Largescale corruption is diverting reconstruction funds and disincentivising engagement from the international community. The armed struggle against IS has been transformed into a political struggle between PMF groups, local authorities and political parties over reconstruction funds. The respective governors of Nineveh have been accused by the local population of largescale embezzlement of humanitarian aid aimed at supporting the return of migrants and reducing vulnerability. Large-scale corruption – in addition to the presence of a fragmented security architecture – also makes it more difficult for international and local non-governmental organisations (NGOs) to set up aid programmes. Interviews with (I)NGOs working in the region underlined these challenges, indicating that access is limited and often disrupted, forcing them to work undercover or through informal channels (through the PMF, for example) to get things done.
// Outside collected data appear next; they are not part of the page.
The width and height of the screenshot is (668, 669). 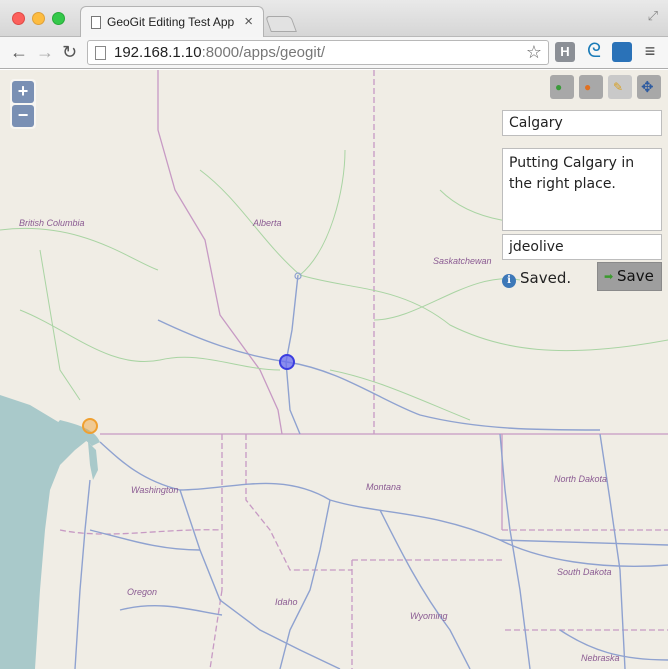 I want to click on add-point-icon: ●, so click(x=559, y=87).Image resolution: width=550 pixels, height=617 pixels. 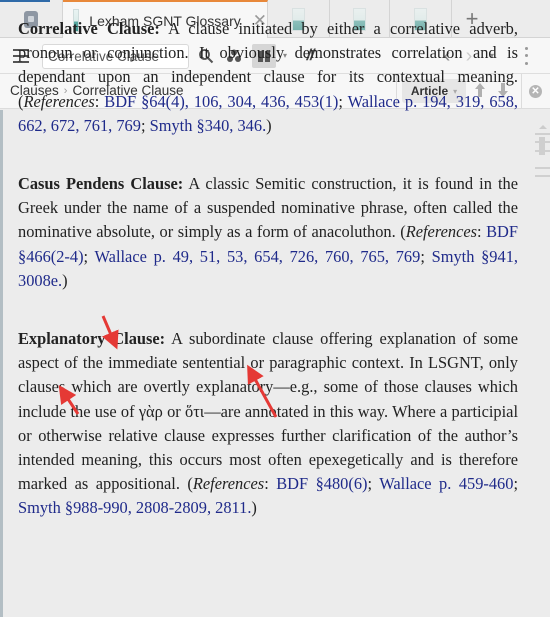 I want to click on scrollbar-thumb, so click(x=542, y=146). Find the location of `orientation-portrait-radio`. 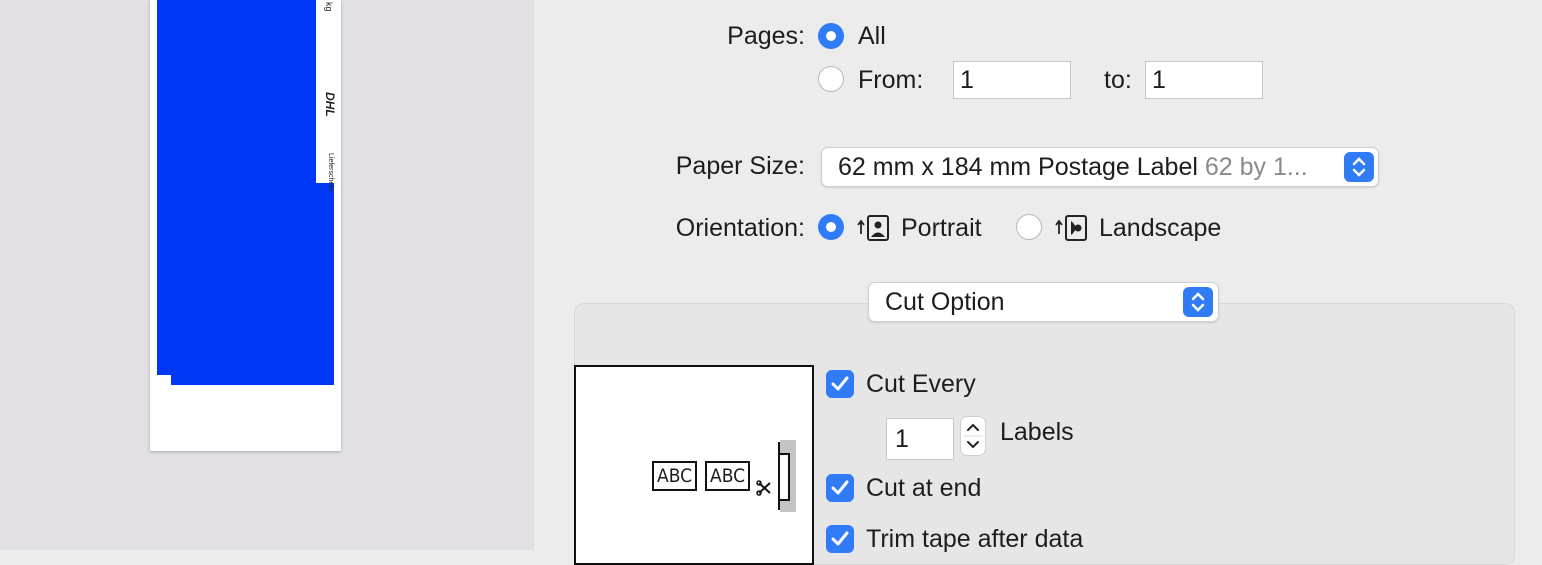

orientation-portrait-radio is located at coordinates (831, 227).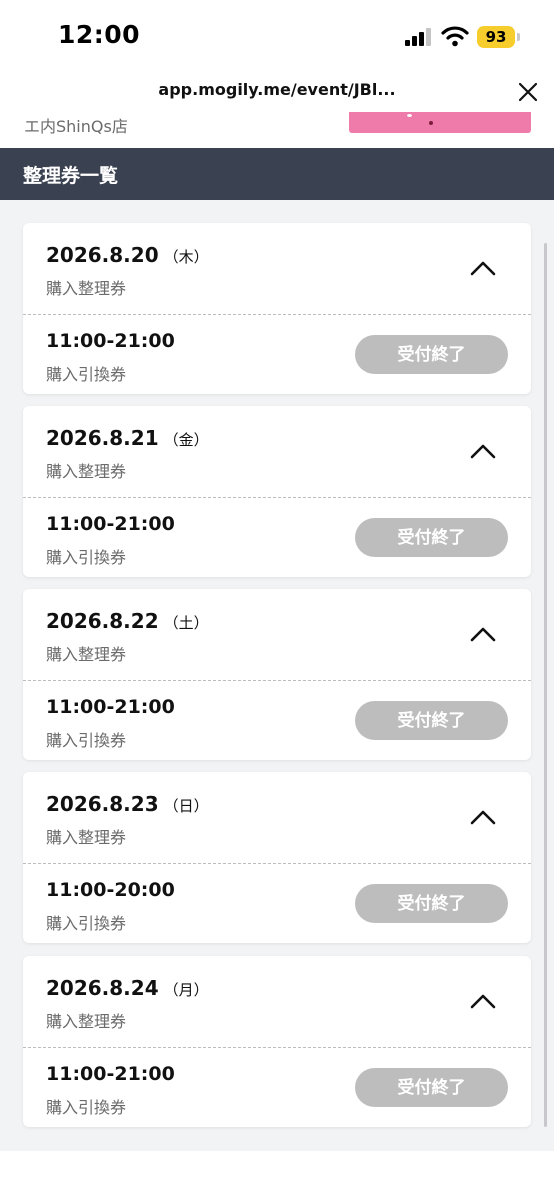  Describe the element at coordinates (128, 438) in the screenshot. I see `day-date: 2026.8.21 （金）` at that location. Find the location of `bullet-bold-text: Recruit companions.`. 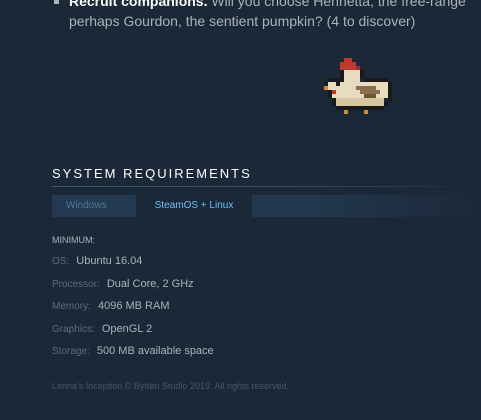

bullet-bold-text: Recruit companions. is located at coordinates (138, 4).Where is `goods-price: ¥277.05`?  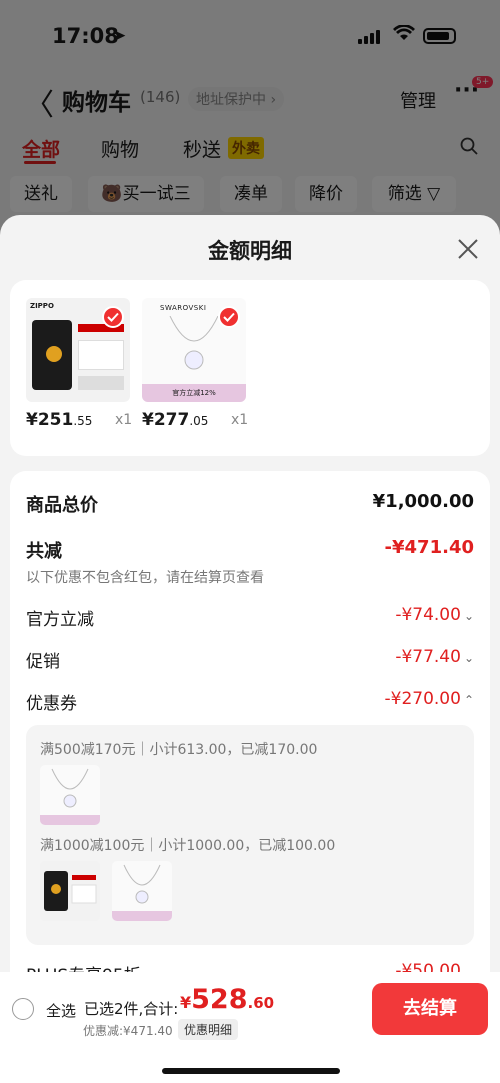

Sectarianism, armed groups and extremism are beginning to change the identity and heritage of the Plains, making non-Muslim minorities feel less welcome and lessening their safety if they decide to return. Many Christians and Assyrians are frightened of the possibility that IS will return and are fearful of living in towns adjacent to Arab Sunnis (see Figure 6). Respondents signalled that corruption prompts security forces to sell housing permits to ‘strangers’, often families associated to IS. In addition, non-Muslim minorities in the Plain are concerned about the rural to urban displacement of Shia Shabaks, as these now wield greater influence and control over Christian and Assyrian areas in Tel Kaif and Hamdaniya respectively (see Figure 6). However, low rates of return and high rates of immigration have left newly reconstructed houses and empty plots of land vacant for Shia Shabak. Shabaks prefer to move into Christian neighbourhoods – or town centres – where they have opened up shops and bought land and properties, benefiting from better employment and public services such as healthcare and education.
Several non-Muslim interviewees compared this to Saddam’s Arabization campaign when Iraqi authorities forcibly expelled Nineveh Plains residents from their homes and moved Arabs in from elsewhere in Iraq. Nineveh Plains residents, however, disagree on whether the demographic change occurring in the area is forced or not. Shabak respondents claim it is voluntary and underline freedom of movement in their native district. Christians label it as demographic change by stealth that slowly transforms the Plains.